Ce quatrième round de pourparlers survient dans un contexte bien différent du précédent, brutalement interrompu au bout de seulement quelques jours en avril dernier. Depuis, le régime syrien a repris des territoires, notamment Alep, grâce à l'aide de ses alliés russe et iranien. Sans revenir sur les enjeux d'une telle victoire du régime, cette dernière a porté un coup très dur aux rebelles armés, contraints de quitter la plus grande ville du pays, bastion de l'insurrection divisé en deux depuis 2012. Alors que des combats acharnés opposent depuis quelques semaines certains groupes islamistes et rebelles sur le terrain, dans le Nord-Ouest surtout, les insurgés apparaissent aujourd'hui plus divisés que jamais, malgré les fusions en série de groupes armés.
Comme c'est le cas depuis le début du conflit en 2011, l'opposition s'est avérée totalement incapable de faire front uni face au régime et ses alliés, mais surtout aussi devant une communauté internationale impuissante, pour ne pas dire inutile. La participation même à Genève IV des deux groupes dits de Moscou et du Caire était par exemple encore hier soir une inconnue, leurs membres étant considérés par une grande partie de l'opposition syrienne comme trop mesurés face au régime de Bachar el-Assad, et donc peu crédibles. En outre, comme ce fut le cas pour les trois réunions précédentes organisées dans la ville suisse, les Kurdes, pourtant largement sollicités sur le terrain, n'ont pas été conviés à participer à cette quatrième série de rencontres. Le refus catégorique de la Turquie d'un rôle kurde quelconque dans les pourparlers de paix intersyriens, ou même sur le terrain, confirme la notion selon laquelle les factions sur le terrain ne sont pas représentées à Genève.
(Repère : Conflit syrien : qui sont les négociateurs aux pourparlers de Genève ?)
Retournement de situation
Le rapprochement inédit d'Ankara et de Moscou n'a pas non plus contribué à une avancée quelconque pour l'opposition, face à un régime galvanisé par ses succès militaires et par conséquent bien moins enclin à un compromis que par le passé. S'il y a eu un temps où il fut presque acculé par la perte de territoires aux mains des insurgés, ce n'est clairement plus le cas aujourd'hui. Et deux réunions organisées fin 2016 et début 2017 à Astana, au Kazakhstan, sous l'égide de Moscou et desquelles l'ONU et les États-Unis ont été écartés, ont permis des trêves sur le terrain. Des trêves certes fragiles, violées au quotidien, mais des trêves néanmoins.

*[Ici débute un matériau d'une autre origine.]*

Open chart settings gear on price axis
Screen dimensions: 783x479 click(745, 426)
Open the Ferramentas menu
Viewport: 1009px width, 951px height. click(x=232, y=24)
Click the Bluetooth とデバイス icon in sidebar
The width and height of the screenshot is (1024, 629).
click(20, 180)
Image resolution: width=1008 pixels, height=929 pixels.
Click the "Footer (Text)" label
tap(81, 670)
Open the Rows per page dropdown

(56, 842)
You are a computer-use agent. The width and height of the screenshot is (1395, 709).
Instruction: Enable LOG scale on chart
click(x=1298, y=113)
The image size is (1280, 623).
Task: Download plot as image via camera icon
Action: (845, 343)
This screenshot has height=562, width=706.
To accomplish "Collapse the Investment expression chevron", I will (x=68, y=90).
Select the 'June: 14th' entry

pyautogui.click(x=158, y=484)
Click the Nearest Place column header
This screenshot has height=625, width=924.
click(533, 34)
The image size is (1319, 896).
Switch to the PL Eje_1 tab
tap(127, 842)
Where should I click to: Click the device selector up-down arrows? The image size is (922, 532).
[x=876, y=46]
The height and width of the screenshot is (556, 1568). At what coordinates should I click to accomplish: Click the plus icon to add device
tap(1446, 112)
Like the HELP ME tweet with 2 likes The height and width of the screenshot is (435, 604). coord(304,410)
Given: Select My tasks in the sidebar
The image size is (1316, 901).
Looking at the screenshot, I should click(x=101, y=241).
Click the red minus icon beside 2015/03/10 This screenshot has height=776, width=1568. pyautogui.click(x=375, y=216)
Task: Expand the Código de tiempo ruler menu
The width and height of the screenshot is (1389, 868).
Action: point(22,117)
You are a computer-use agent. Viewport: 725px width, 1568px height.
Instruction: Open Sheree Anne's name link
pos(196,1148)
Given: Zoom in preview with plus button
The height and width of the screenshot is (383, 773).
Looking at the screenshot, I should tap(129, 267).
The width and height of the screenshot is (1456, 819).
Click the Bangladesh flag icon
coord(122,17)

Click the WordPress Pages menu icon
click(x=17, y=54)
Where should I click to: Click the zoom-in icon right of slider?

Ces facteurs, ainsi que l'élection de Donald Trump à la présidence américaine, ont changé la donne pour l'opposition syrienne, et ce de manière quasi définitive. Plus d'un mois après son arrivée officielle à la Maison-Blanche, l'administration Trump continue d'entretenir le flou sur sa future ligne de conduite. Mais elle n'a jamais dissimulé le fait que sa priorité est, et restera, l'éradication du groupe État islamique et la menace qu'il représente. S'il fut mention de la distribution d'armes lourdes aux Forces démocratiques syriennes (FDS) quelques jours après l'inauguration de Donald Trump, fin janvier, rien ne permet de penser qu'une telle aide devrait devenir régulière. De nombreuses informations circulent, néanmoins, sur un envoi possible de troupes américaines sur le terrain syrien. Mercredi encore, le chef des forces américaines au Moyen-Orient, le général Joseph L. Votel, en déplacement dans la région, n'a pas écarté cette option. Un plan précis et détaillé de ce que pourrait faire Washington à ce niveau est censé être préparé par le secrétaire à la Défense James Mattis et présenté au président américain à la fin du mois. C'est dans le cadre de ces préparatifs que le sénateur John McCain s'est secrètement rendu le week-end dernier à Kobané, ville kurde dans le nord de la Syrie, où il a rencontré des militaires américains.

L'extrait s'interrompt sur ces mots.